New York (HedgeCo.Net) – As regulators prepare to vote on the proposed Volcker legislation that restricts banks from making risky bets, Albert Kyle at the University of Maryland says that the new rules may make hedge fund investments riskier unless their broker dealers ensure careful risk management.
“Restrictions on banks engaging in proprietary trading will move risk out of banks and into hedge funds.” Albert Kyle of UM’s Robert H. Smith School of Business, said. “Since banks will remain the hedge funds’ prime brokers, risks associated with the disorderly collapse of hedge funds will spill back into the banking system unless prime brokerage has judicious, careful risk management.
“The 1998 collapse of (hedge fund firm) Long Term Capital Management is a model for what the Volcker Rule implies that future financial crises will look like.”
Kyle, UMD-Smith’s Charles E. Smith Chair in Finance, created the “Kyle Model,” regarded as a foundation for the modern theory of market microstructure. A NASDAQ economic advisory board member (2004-2007), he serves on the Financial Industry Regulatory Authority’s Economic Advisory Committee and the Commodity Futures Trading Commission’s Technology Advisory Committee.
“Banks to a certain degree have themselves to blame – given their inability to self-govern massive risk-taking.” Kyle said. “Ultimately such policymaking sets the financial sector on a potentially dangerous path toward limiting otherwise highly effective hedging tools from being applied.
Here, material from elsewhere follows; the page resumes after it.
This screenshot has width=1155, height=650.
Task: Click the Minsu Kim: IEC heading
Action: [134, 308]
This would curtail critical consumer and commercial lending activities and preclude the availability of risk mitigation techniques to banks when needed at critical points in the business cycle.”
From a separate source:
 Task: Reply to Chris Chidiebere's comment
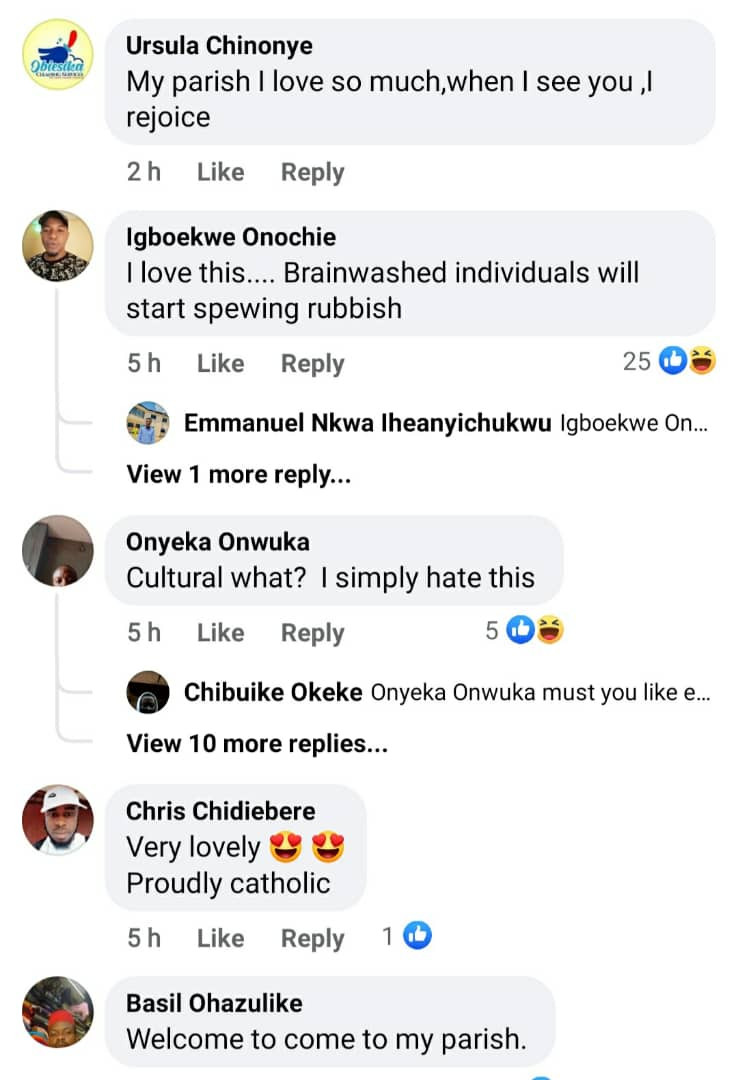pos(312,938)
In order to get out from under the coming regulations, Citigroup has already sold more than $6 billion in private equity and hedge fund assets and Goldman Sachs has said that it is winding down most of it’s hedge fund businesses.
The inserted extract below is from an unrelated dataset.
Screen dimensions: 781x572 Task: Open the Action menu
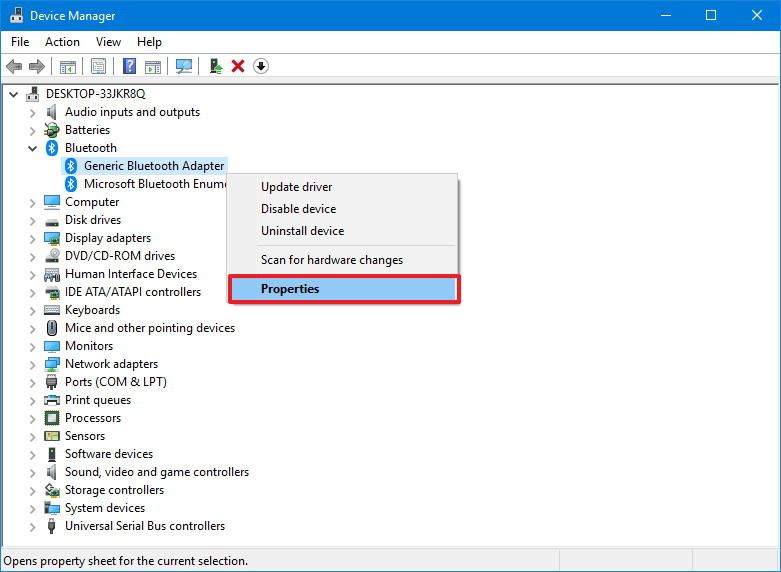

The Volcker Rule is a specific section of the Dodd–Frank Wall Act originally proposed by economist and former Federal Reserve Chairman Paul Volcker to restrict banks from making certain kinds of speculative investments that do not benefit their customers.
Volcker argued that such speculative activity played a key role in the financial crisis of 2007–2010. The rule is often referred to as a ban on proprietary trading by commercial banks, whereby deposits are used to trade on the bank’s own accounts, although a number of exceptions to this ban were included in the Dodd-Frank law.